仲介業者・コンサルタントを一概に否定するわけではありませんが、中には怪しいところもあるようです。少なくとも、「万が一、この仲介者が消えたら、どこに、誰に相談やクレームを持ち込めばいいのか?」ということを常に意識しておくことです。
その点、仲介業者・コンサルタントのベースが日本国内にある場合、海外にいる場合より相談やクレームはつけやすいはずです。さらにそれが金融庁に登録しているような会社の場合はより安心感が増します。
一方、プライベートバンクと直接やり取りすればそれで安心かというと、実はそうでもありません。

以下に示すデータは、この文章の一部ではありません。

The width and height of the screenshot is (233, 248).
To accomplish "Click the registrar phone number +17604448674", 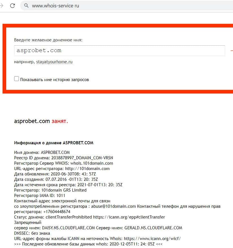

かつて、スイスやリヒテンシュタインなど本場のプライベートバンクで、そこに勤務する日本人バンカーが日本人の顧客の資産を持ち逃げしたケースがあります。そうした被害に遭うのは多くの場合、英語が苦手でそのバンカーをすっかり信用した資産家や富裕層です。

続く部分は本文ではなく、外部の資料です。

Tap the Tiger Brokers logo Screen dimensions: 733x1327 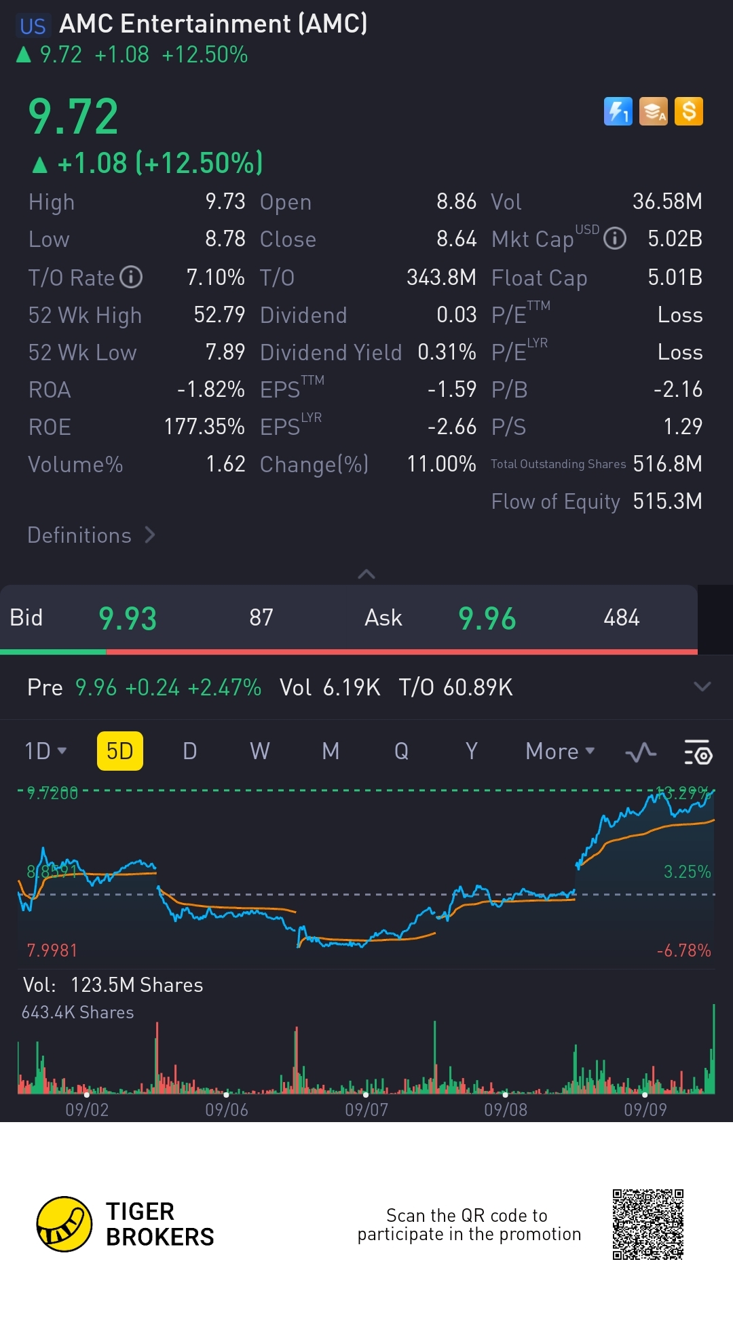(64, 1224)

当然、そういうバンカーを雇っていたプライベートバンクに責任がありますが、英語が苦手でうまくやり取りできず、泣き寝入りすることになったりするケースも見られます。
本場の伝統的プライベートバンクだからなんでも任せて安心、というわけにはいきません。プライベートバンクと直接やり取りする場合も、経営者と会って、直接連絡できるような関係を作っておくべきです。
残念なことではありますが、海外にいる日本人には、十分な注意が必要です。
最も危険なのは「海外在住の仲介業者」とのやりとり
まとめると、プライベートバンクと取引を始め、続けていく時には、
①プライベートバンクのバンカー(海外在住)とやり取りする場合
②プライベートバンクのバンカー(国内在住)とやり取りする場合
③仲介業者やコンサルタント(海外在住)を通してやり取りする場合
④仲介業者やコンサルタント(国内在住)を通してやり取りする場合
⑤運用会社(金融庁に登録している国内在住)がプライベートバンクと提携している運用委託先(エクスターナル・アセット・マネジャー)である場合
の5種類があります。
実は、海外在住のプライベートバンカーが日本に来て営業することは金融商品取引法で禁じられています。営業ではなく、セミナーを行うためと言ったりすることが多いのですがグレーゾーンです(①のケース)。
②は安心に見えますが、国内のバンカーが海外(本店)に口座を開くことはありません。国内のバンカーは国内のみに、口座開設することができます。
以前、本店の口座で問題があった場合、国内バンカーは手助けすらしてくれなかったという話を聞いたことがあります。しかし、これは当然です。秘匿性の面から本店口座の情報を他の国の人が見ることはできません。
③は最も危険と思われるケースです。それに比べると④は相手が日本にいる分だけ安心です。
④の仲介業者やコンサルタントが何らかの金融業法に登録していたり、⑤の場合はより安心できると考えられます。